In a majority of cases, Object objects will have an empty string for ‘field’. The HERD class supports compound data_types. In that case, ‘field’ would be the field of the compound data_type that has an external reference.
In some cases, the attribute that needs an external reference is not a object with a ‘data_type’. The user must then use the nearest object that has a data type to be used as the parent object. When adding an external resource for an object with a data type, users should not provide an attribute. When adding an external resource for an attribute of an object, users need to provide the name of the attribute.
The user must provide a File or an Object that has File along the parent hierarchy.

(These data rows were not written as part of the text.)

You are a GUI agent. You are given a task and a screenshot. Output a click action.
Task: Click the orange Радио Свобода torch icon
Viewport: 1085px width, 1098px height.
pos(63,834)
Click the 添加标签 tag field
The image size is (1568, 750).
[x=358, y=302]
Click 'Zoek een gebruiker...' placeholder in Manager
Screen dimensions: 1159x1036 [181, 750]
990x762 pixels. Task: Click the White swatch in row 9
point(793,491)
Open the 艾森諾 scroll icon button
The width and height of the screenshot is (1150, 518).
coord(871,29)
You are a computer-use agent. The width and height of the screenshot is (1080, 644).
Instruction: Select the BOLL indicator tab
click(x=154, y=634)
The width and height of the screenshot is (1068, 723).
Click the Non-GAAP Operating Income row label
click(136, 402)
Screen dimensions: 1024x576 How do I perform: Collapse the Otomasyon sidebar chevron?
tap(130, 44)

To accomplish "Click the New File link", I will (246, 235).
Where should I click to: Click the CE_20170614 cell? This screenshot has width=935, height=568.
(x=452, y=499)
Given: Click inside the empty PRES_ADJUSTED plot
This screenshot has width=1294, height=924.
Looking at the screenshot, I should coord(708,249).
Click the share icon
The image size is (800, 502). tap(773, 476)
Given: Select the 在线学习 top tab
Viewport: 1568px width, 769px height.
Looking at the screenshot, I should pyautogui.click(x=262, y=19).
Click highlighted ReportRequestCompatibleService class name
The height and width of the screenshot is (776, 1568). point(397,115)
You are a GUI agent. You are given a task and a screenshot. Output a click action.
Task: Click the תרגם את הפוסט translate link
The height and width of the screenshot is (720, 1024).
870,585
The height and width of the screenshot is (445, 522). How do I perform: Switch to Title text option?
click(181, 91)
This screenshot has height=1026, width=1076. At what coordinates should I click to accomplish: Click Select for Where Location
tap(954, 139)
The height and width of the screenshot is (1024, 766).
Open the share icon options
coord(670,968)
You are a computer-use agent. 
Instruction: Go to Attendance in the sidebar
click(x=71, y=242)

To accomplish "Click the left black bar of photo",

Creating an instance of the HERD class

from hdmf.common import HERD
from hdmf.common import DynamicTable, VectorData
from hdmf.term_set import TermSet
from hdmf import Container, HERDManager
from hdmf import Data
import numpy as np
import os

try:
    import linkml_runtime  # noqa: F401
except ImportError as e:
    raise ImportError("Please install linkml-runtime to run this example: pip install linkml-runtime") from e

try:
    dir_path = os.path.dirname(os.path.abspath(__file__))
    yaml_file = os.path.join(dir_path, 'example_term_set.yaml')
except NameError:
    dir_path = os.path.dirname(os.path.abspath('.'))
    yaml_file = os.path.join(dir_path, 'gallery/example_term_set.yaml')


# Class to represent a file
class HERDManagerContainer(Container, HERDManager):

    __fields__ = (
        {'name': 'external_resources', 'child': True, 'required_name': 'external_resources'},
    )

    def __init__(self, **kwargs):
        kwargs['name'] = 'HERDManagerContainer'
        super().__init__(**kwargs)


herd = HERD()
file = HERDManagerContainer(name='file')

Using the add_ref method

add_ref is a wrapper function provided by the HERD class that simplifies adding data. Using add_ref allows us to treat new entries similar to adding a new row to a flat table, with add_ref taking care of populating the underlying data structures accordingly.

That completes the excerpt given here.